--- Dataset extract Enclosed Below ---

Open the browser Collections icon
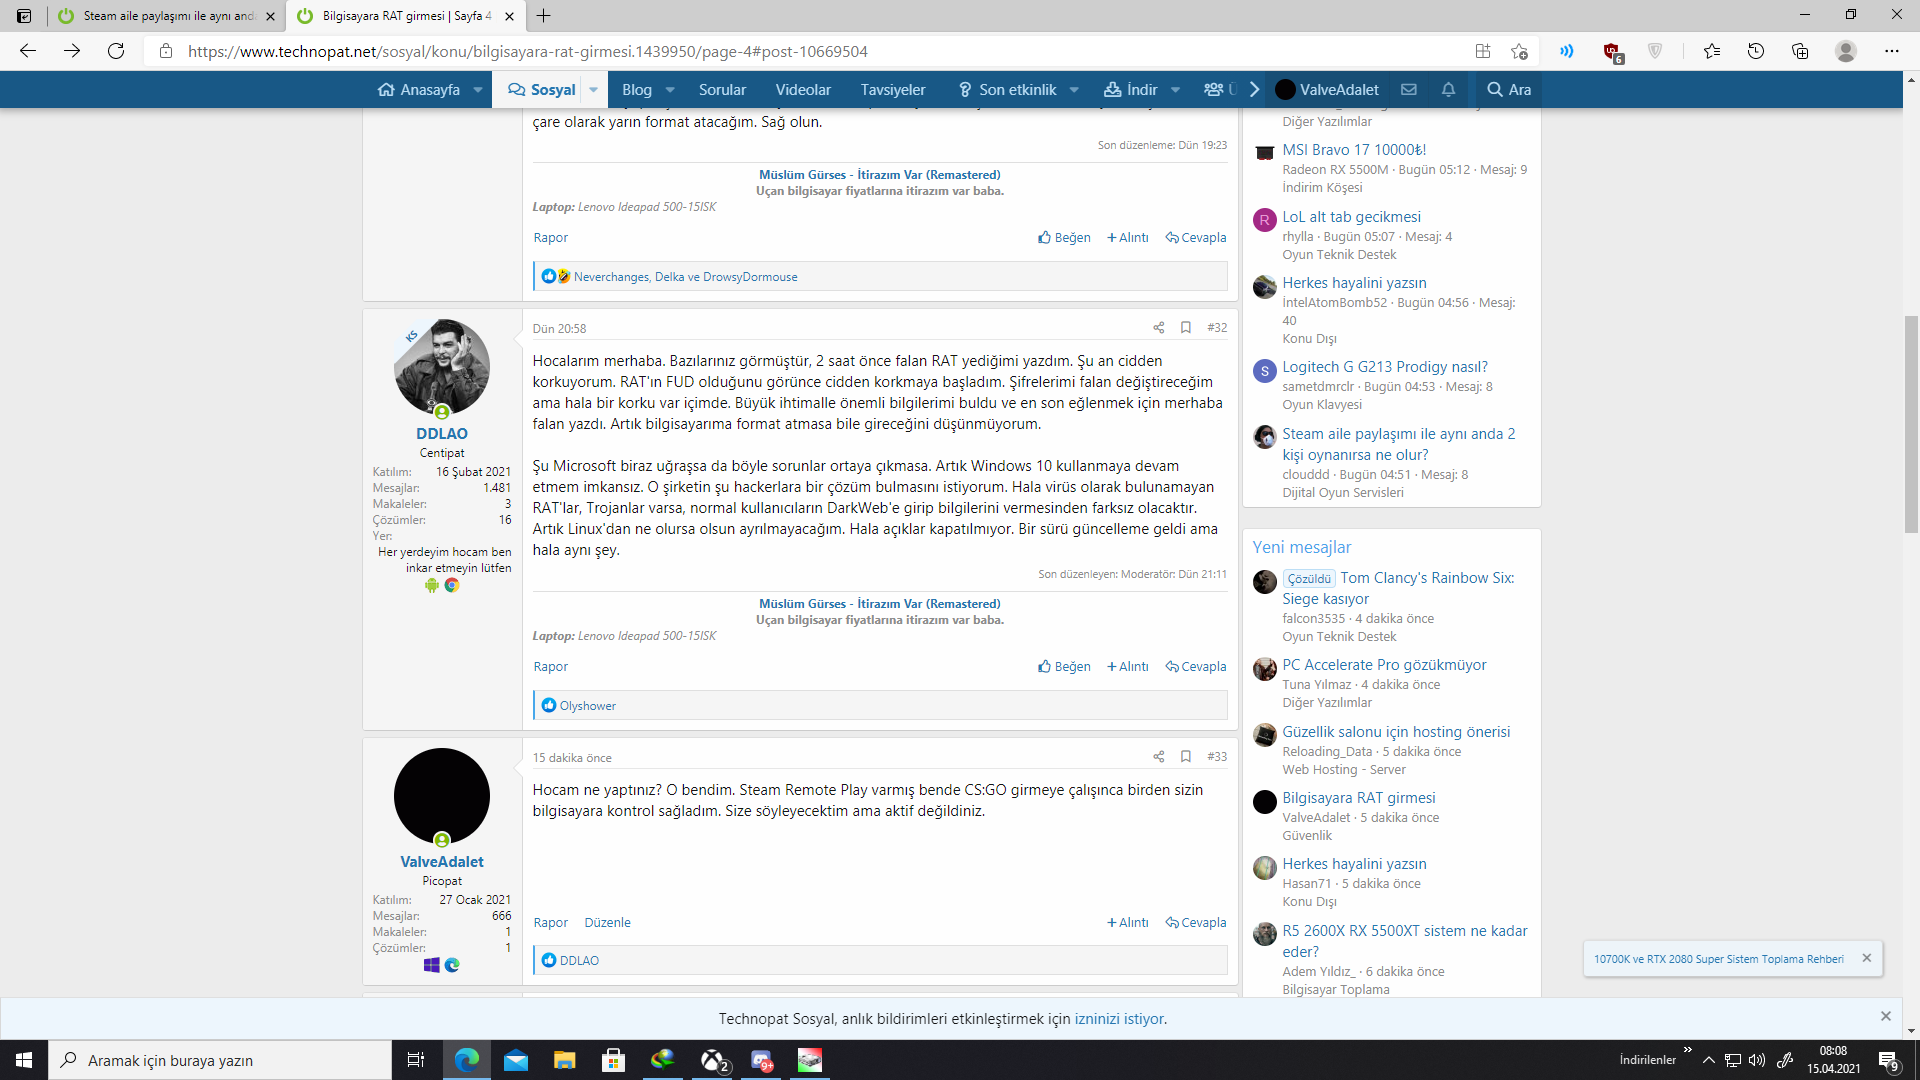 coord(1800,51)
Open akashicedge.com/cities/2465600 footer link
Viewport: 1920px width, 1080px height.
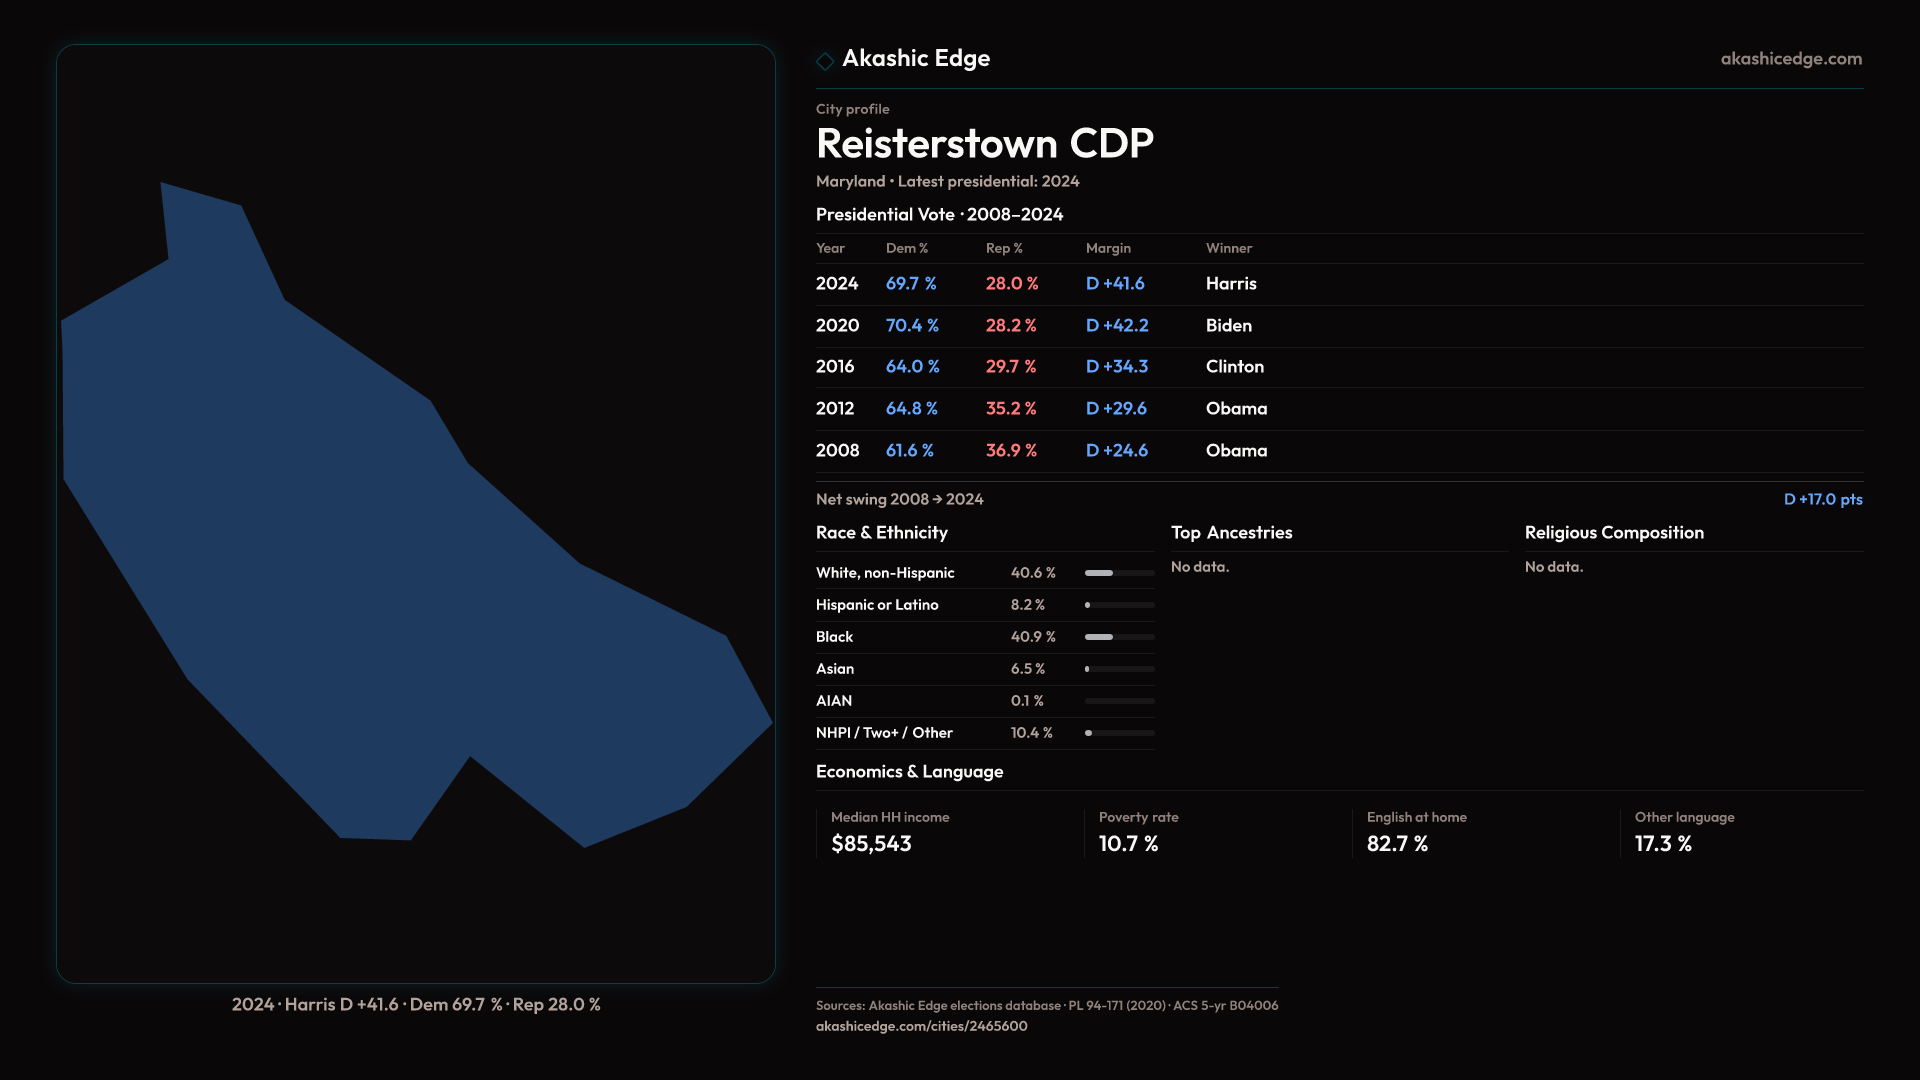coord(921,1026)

--- End of Enclosed Dataset extract ---

What to work on
Copy the data word for word, no pictures.

Expected output
Open the browser Collections icon
 coord(1800,51)
Open akashicedge.com/cities/2465600 footer link
Viewport: 1920px width, 1080px height.
coord(921,1026)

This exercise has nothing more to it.